TASK DESCRIPTION
Exactly the lines below, starting with the one containing "Instruction: Select timestamp" and going on through the one containing "the Modalities selection", must be reproduced, both ends included, and no pictures with them.

Collected data:
• • • •

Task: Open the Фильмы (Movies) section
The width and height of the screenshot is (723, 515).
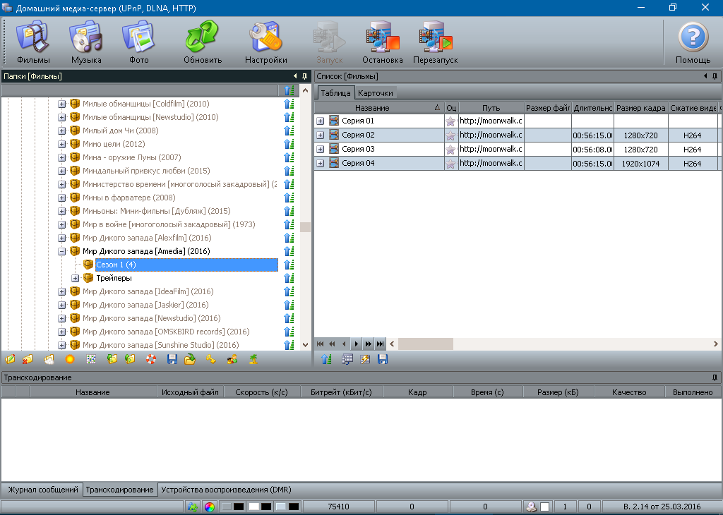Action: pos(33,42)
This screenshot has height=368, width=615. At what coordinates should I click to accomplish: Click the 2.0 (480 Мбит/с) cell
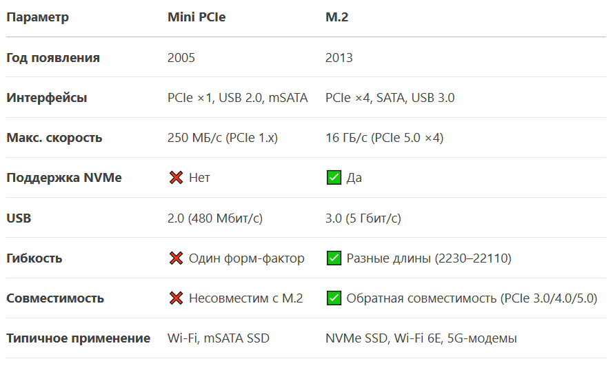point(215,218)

• • • •

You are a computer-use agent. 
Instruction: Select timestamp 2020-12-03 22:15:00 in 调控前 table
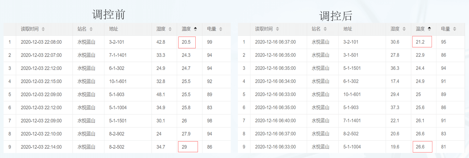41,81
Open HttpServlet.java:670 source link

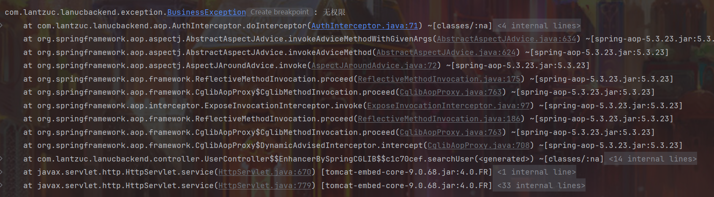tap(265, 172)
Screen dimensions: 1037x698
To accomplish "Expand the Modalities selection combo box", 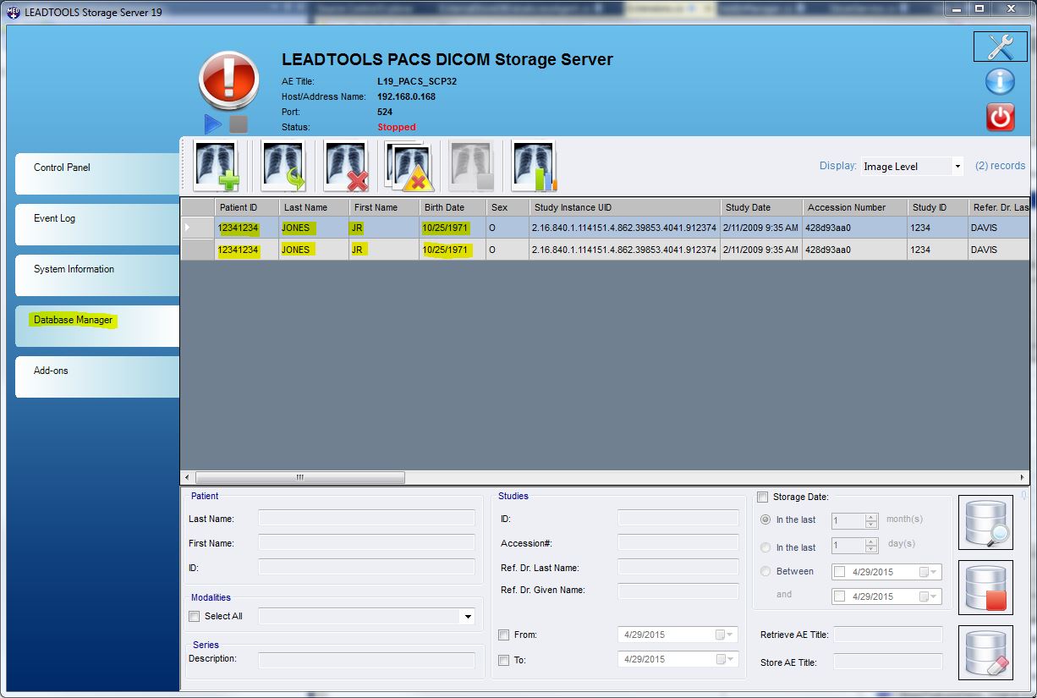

• • • •

ANSWER TO THIS EXERCISE
Instruction: Select timestamp 2020-12-03 22:15:00 in 调控前 table
41,81
Open HttpServlet.java:670 source link

tap(265, 172)
Screen dimensions: 1037x698
To accomplish "Expand the Modalities selection combo box", 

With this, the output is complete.